Stated exercise 1 —
Do the following statements agree with the Washington Mystics text? Answer yes or no for each, and quote the exact words from the text that decide it.
(a) The Mystics won their first championship in 2019.
(b) The Mystics finished their first season with a 12–20 record.
(c) Marianne Stanley was a Mystics assistant coach before she became head coach.
Stated exercise 2 — Can you repeat, word for word, the part of the Washington Mystics text that opens with the words containing "(1998–2004)" and closes with "a first-round sweep."?
** START OF Document excerpt **
The Washington Mystics are an American professional basketball team based in Washington, D.C. The Mystics compete in the Women's National Basketball Association (WNBA) as a member club of the league's Eastern Conference. The team was founded prior to the 1998 season, and is owned by Monumental Sports & Entertainment (led by Ted Leonsis), which also owns the Mystics' NBA counterpart, the Washington Wizards. The team plays in the Entertainment and Sports Arena in the Congress Heights neighborhood of Washington DC. Sheila C. Johnson, co-founder of BET and ex-wife of Charlotte Sting owner Robert L. Johnson, is the managing partner.

The Mystics have qualified for the WNBA Playoffs in 13 of its 23 seasons of existence, and the franchise has been home to such high-quality players as two-time WNBA MVP Elena Delle Donne, Tennessee standout Chamique Holdsclaw, athletic shooting guard Alana Beard, and nearby Maryland product Crystal Langhorne. Until 2018, the Mystics were the only current WNBA franchise that had never made it to the WNBA Finals. They lost in the semifinals twice, to New York in 2002 and to the eventual champion Minnesota Lynx in 2017. After reaching the WNBA Finals for the first time in 2018, they won their first championship in 2019.

Franchise history

(1998–2004)

The Washington Mystics were one of the first WNBA expansion franchises to be established. In 1998, their first season, they finished with a WNBA worst 3–27 record, despite being led by Olympian Nikki McCray. Although they did not make the playoffs that year, the team had high expectations after drafting University of Tennessee star Chamique Holdsclaw in 1999. Washington improved but again failed to make the playoffs as they finished with a 12–20 record. Holdsclaw would lead the team to the playoffs in 2000, making the playoffs with a record of 14–18, losing to the New York Liberty in a first-round sweep.

After being tied for the worst record in the WNBA in 2001 with a 10–22 record, coach Tom Maher and General Manager Melissa McFerrin both resigned. With the future of the franchise up in the air, Mystics assistant coach Marianne Stanley took over as head coach. With the duo of Holdsclaw and rookie guard Stacey Dales-Schuman, the Mystics made the playoffs in 2002 with a 17–15 record. They would sweep the Charlotte Sting in the first round, but lose to New York again in the Eastern Conference Finals 2 games to 1. This would be the only time the Mystics would win a playoff series until 2017.

In 2003, the Mystics would make a franchise second-worst record in franchise history with a 9–25 record, last in the Eastern Conference.
** END OF Document excerpt **
** START OF Supplied information **
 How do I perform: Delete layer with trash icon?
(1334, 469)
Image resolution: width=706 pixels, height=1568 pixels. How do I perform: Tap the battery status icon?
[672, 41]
** END OF Supplied information **
Reply 1 —
(a) Yes: "they won their first championship in 2019."
(b) No: "In 1998, their first season, they finished with a WNBA worst 3–27 record"
(c) Yes: "Mystics assistant coach Marianne Stanley took over as head coach."

Reply 2 —
(1998–2004)

The Washington Mystics were one of the first WNBA expansion franchises to be established. In 1998, their first season, they finished with a WNBA worst 3–27 record, despite being led by Olympian Nikki McCray. Although they did not make the playoffs that year, the team had high expectations after drafting University of Tennessee star Chamique Holdsclaw in 1999. Washington improved but again failed to make the playoffs as they finished with a 12–20 record. Holdsclaw would lead the team to the playoffs in 2000, making the playoffs with a record of 14–18, losing to the New York Liberty in a first-round sweep.